Teams Games Tournament adalah model pembelajaran kooperatif yang
menempatkan siswa dalam kelompok-kelompok belajar yang memiliki kemampuan, jenis kelamin, dan suku atau ras yang berbeda. Model pembelajaran
TGT juga menambahkan dimensi kegembiraan yang diperoleh dari penggunaan permainan. Kegembiraan siswa karena mendapatkan pengetahuan tidak hanya
terbatas mendengarkan penjelasan guru tetapi juga dengan bermain. Dalam model pembelajaran teams games tournament terdapat game, turnamen akademik, kuis-
kuis dan sistem skor kemajuan individual. Game terdiri atas pertanyaan- pertanyaan yang kontennya relevan yang dirancang untuk menguji pengetahuan
siswa yang diperoleh dari presentasi guru di kelas dan pelaksanaan kerja tim. Turnamen adalah sebuah struktur dimana game berlangsung. Dengan adanya
game yang sifatnya menggembirakan maka semakin menunjukkan bahwa teams
games tournament merupakan salah satu tipe pembelajaran kooperatif yang
sesuai dengan karakteristik yang dimiliki siswa SD yaitu senang bermain dan berkelompok.

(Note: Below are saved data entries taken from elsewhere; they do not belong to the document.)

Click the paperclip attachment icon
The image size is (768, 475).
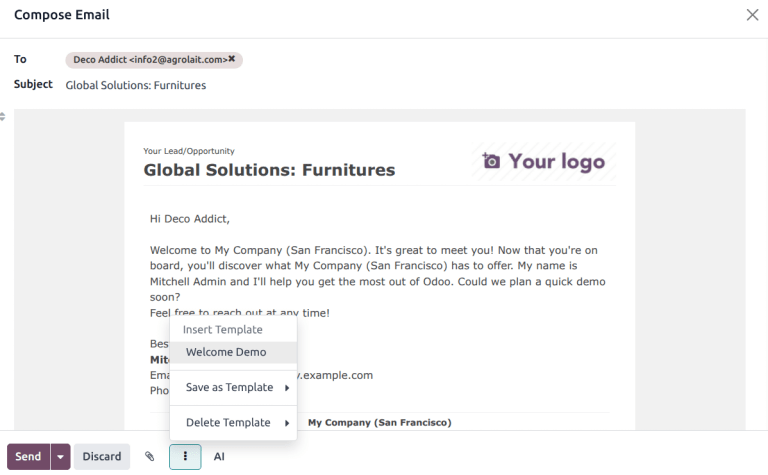point(149,457)
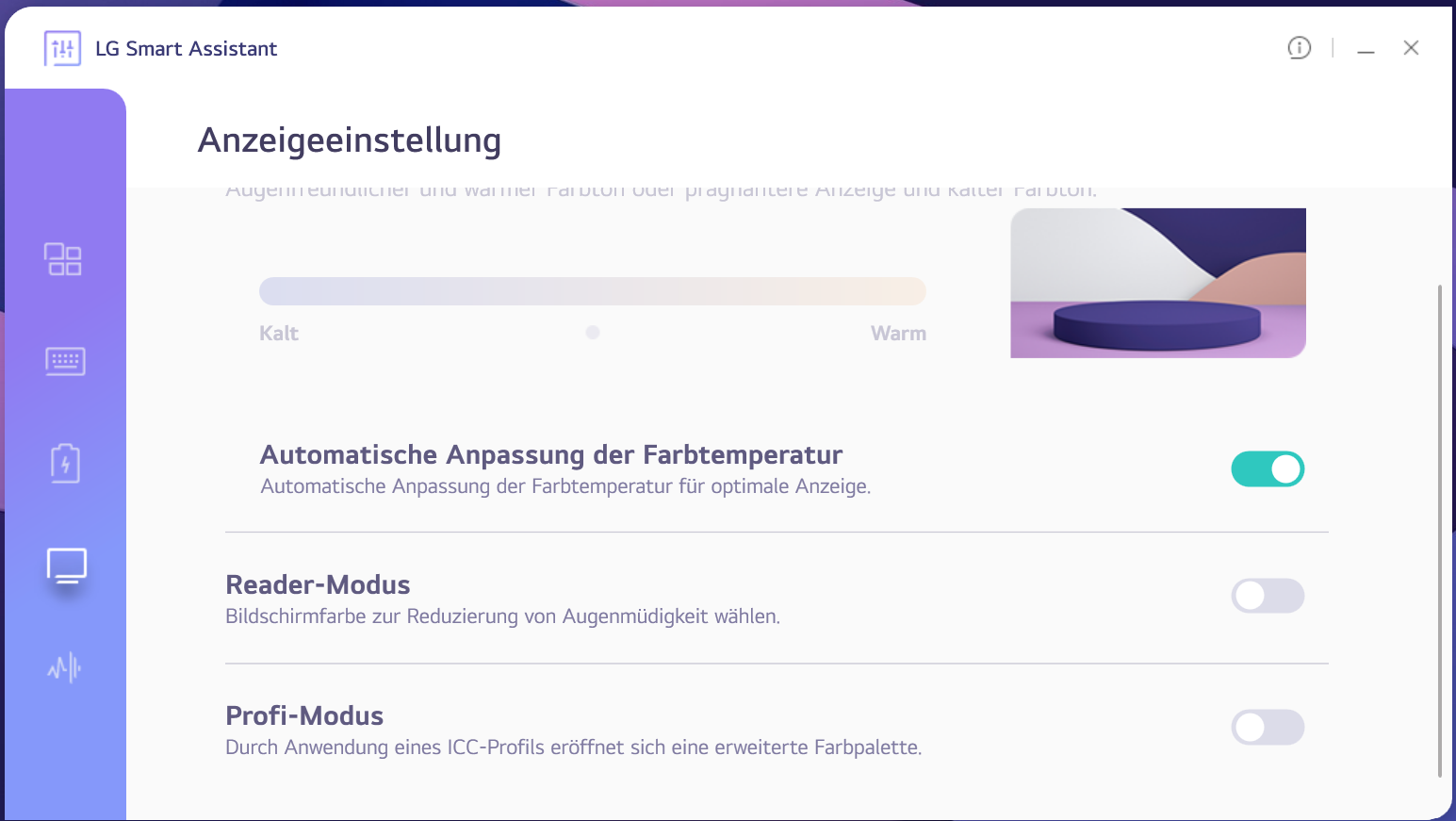
Task: Enable the Reader-Modus toggle
Action: [1268, 596]
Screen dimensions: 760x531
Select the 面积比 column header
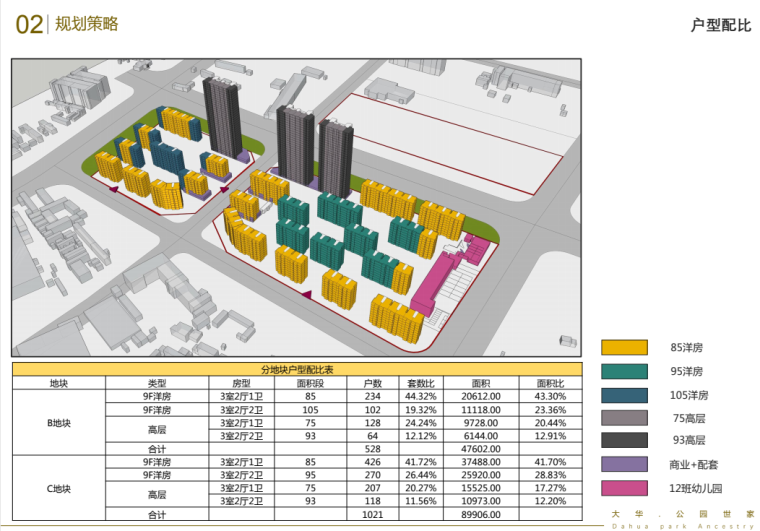550,383
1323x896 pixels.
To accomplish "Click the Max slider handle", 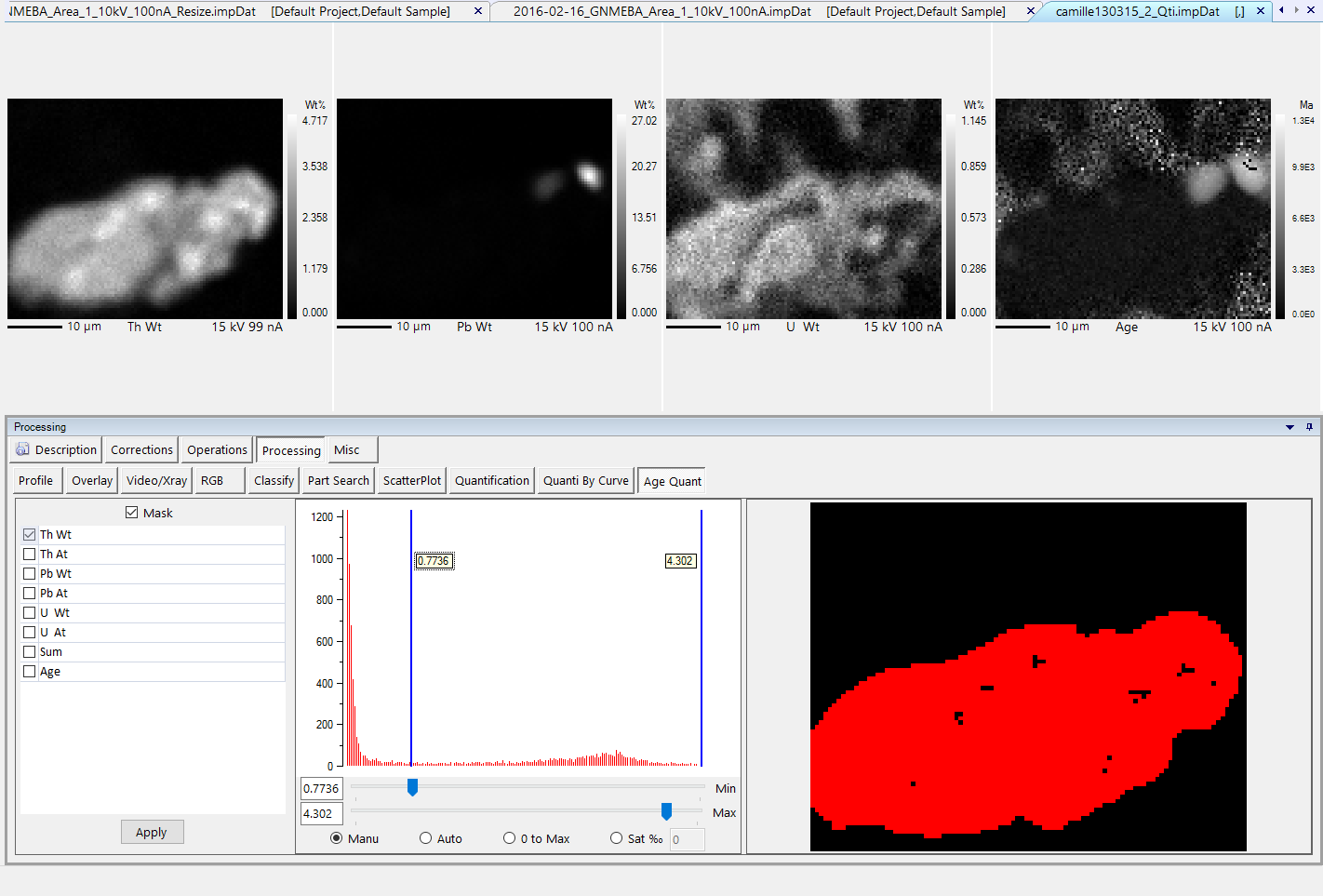I will coord(666,811).
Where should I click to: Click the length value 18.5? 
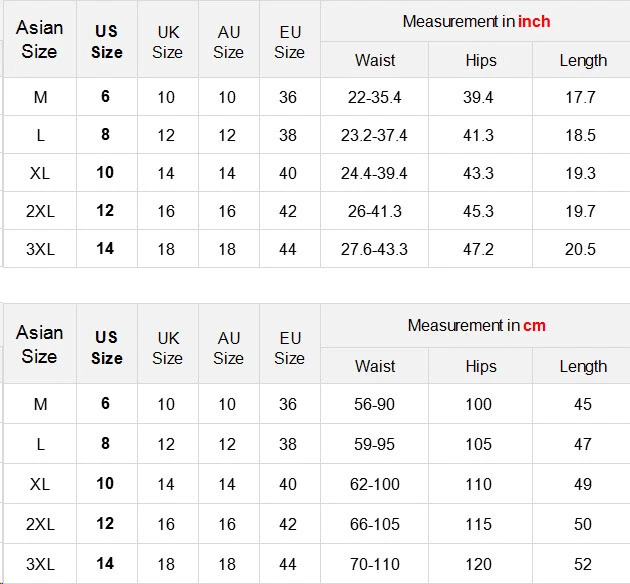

Penerapan model pembelajaran teams games tournament, siswa dikelompokkan berdasarkan latar belakang kemampuan. Setelah guru
menyampaikan materi pelajaran, para siswa yang telah terbentuk dalam kelompok mengerjakan lembar kegiatan dalam tim mereka untuk menguasai materi.
Kemudian setiap anggota masing-masing kelompok memainkan game akademik
8 dengan anggota tim lain untuk menyumbangkan skor bagi timnya. Siswa
memainkan game ini bersama tiga orang pada meja tunamen. Pada akhir pembelajaran, setiap tim akan mendapatkan penghargaan dari guru apabila skor
yang diperoleh mencapai kriteria yang telah ditetapkan. Adanya variasi dalam langkah-langkah model pembelajaran teams games
tournament menjadikan model ini sangat tepat untuk menyampaikan materi
struktur bumi yang bersifat konsep. Dengan pemberian soal dalam setiap komponen TGT, baik yang diberikan secara klasikal yang disampaikan guru pada
presentasi kelas maupun yang diberikan secara secara kelompok dengan menggunakan game, siswa dapat berlatih soal-soal yang lebih banyak dan variatif
sehingga siswa tidak merasa bosan, bersemangat dan memperoleh penguasaan materi yang lebih baik. Dengan semangat yang tinggi dan penguasaan materi yang
lebih baik sangat memungkinkan untuk meningkatkan minat siswa dan hasil belajarnya pada materi struktur bumi.
Berdasarkan pemaparan di atas, peneliti tertarik untuk mengadakan penelitian dengan judul “Keefektifan Model Pembelajaran TGT terhadap Minat
dan Hasil Belajar Struktur Bumi pada Siswa Kelas V Sekolah Dasar Negeri Marga Ayu 01 Kabupaten Tegal”.